My first guess was maybe the server was being inundated with connections by some rogue job and causing SQL Browser to get confused. One day, SQL Browser even suffered a fatal error and stopped servicing requests altogether. This meant all of my instances on the server were unavailable until I noticed that morning and restarted the SQL Browser service.
After some investigation, I noticed that the syspolicy_purge_history job that every SQL 2008 install gets was running on all of my 2008 instances at 2:00AM. So, I disabled all of the jobs and the next day all of the nightly errors were gone.
I found this documented by Microsoft here:
I had seen references to this before in regards to updating the job when using Virtual SQL Host names, especially in clustered configurations.
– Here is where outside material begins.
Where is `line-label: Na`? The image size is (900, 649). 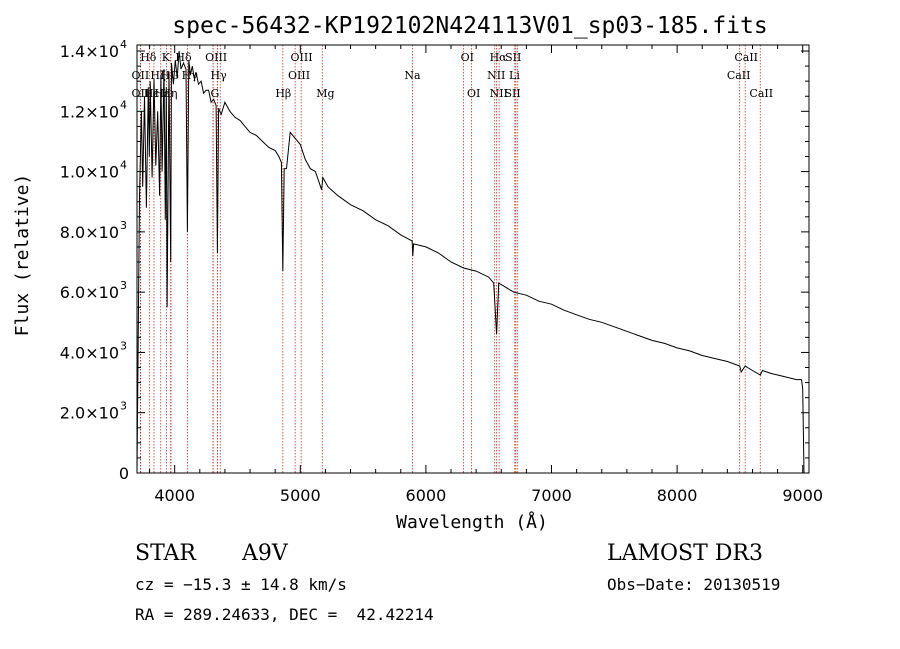
line-label: Na is located at coordinates (412, 76).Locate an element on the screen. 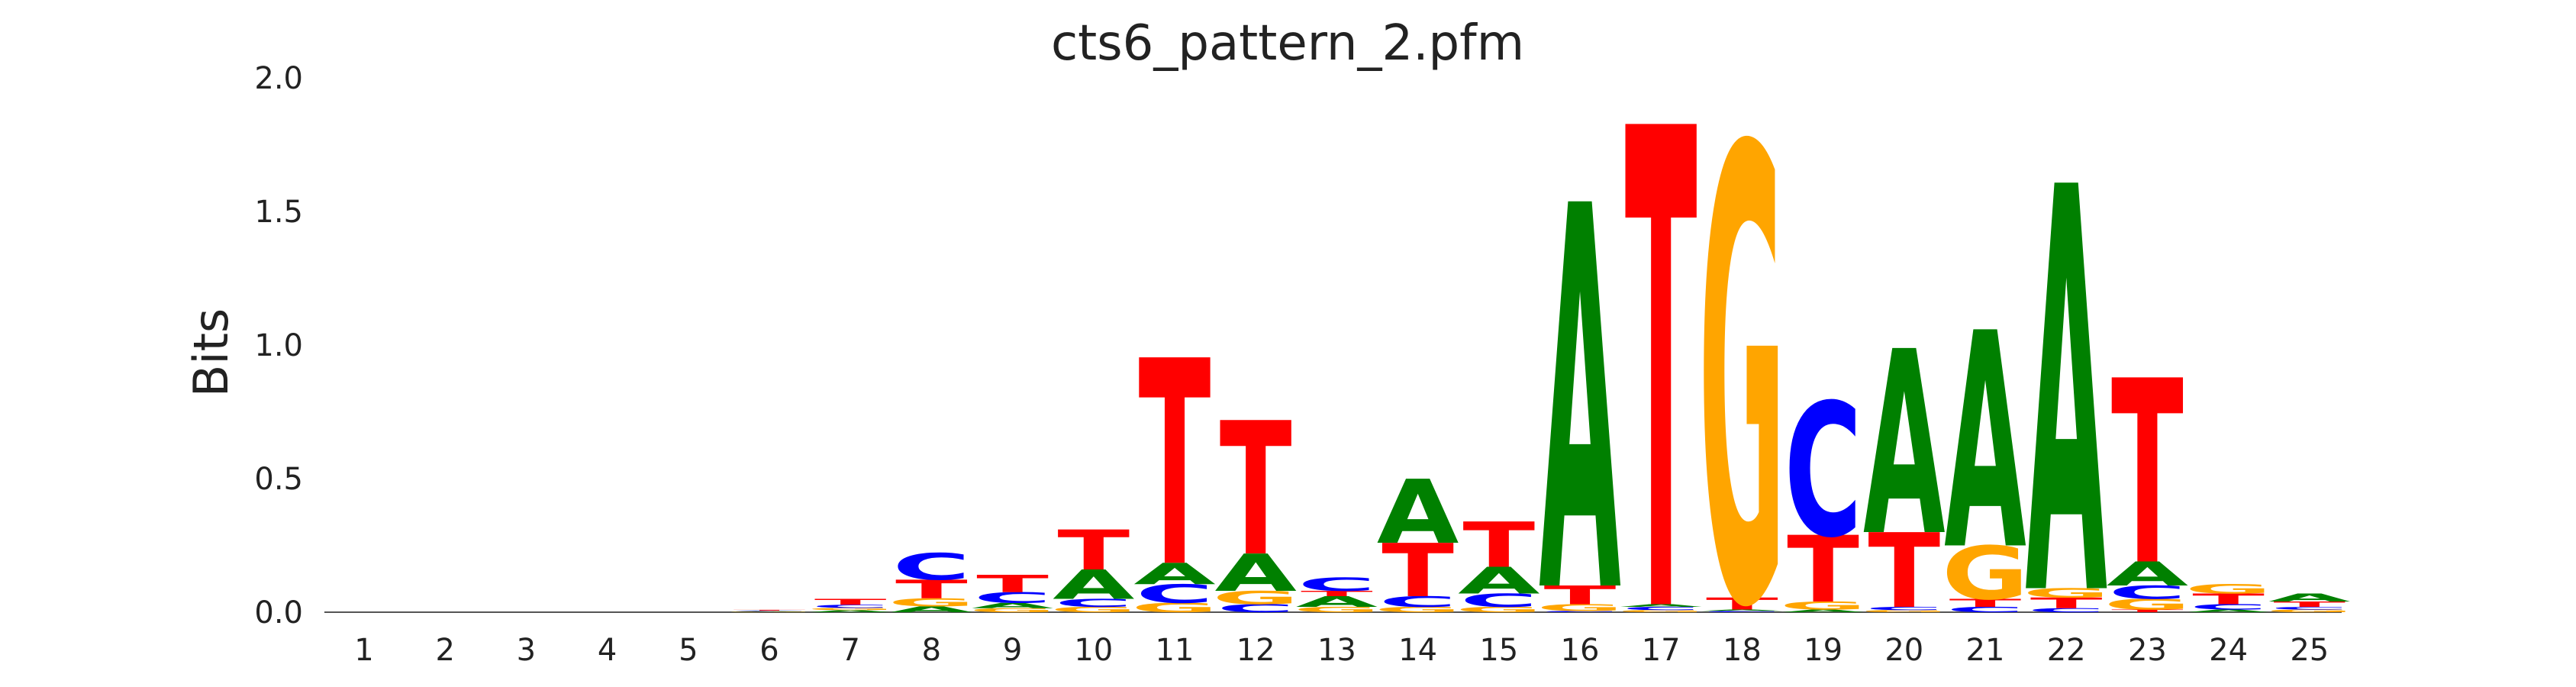 This screenshot has width=2576, height=687. chart-title: cts6_pattern_2.pfm is located at coordinates (1288, 43).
The default setup uses the local node name, but if you fail the instance over to another node, the PowerShell script that gets called is called with the wrong host name… which may lead the job to fail.
I still don’t know exactly why this job causes SQL Browser to freak out, but it does. I’d rather not even use the job, since I’m not currently using Policy Management, but I haven’t yet investigated far enough to see if I need the step that cleans up the health records. I will just update all of the jobs to use the virtual SQL host name and check for errors every morning until I’m comfortable.
So, moral of the story – If you have SQL 2008 instances running in a clustered environment, make sure you update the node names in Step 3. Staggering the jobs wouldn’t be a bad idea either.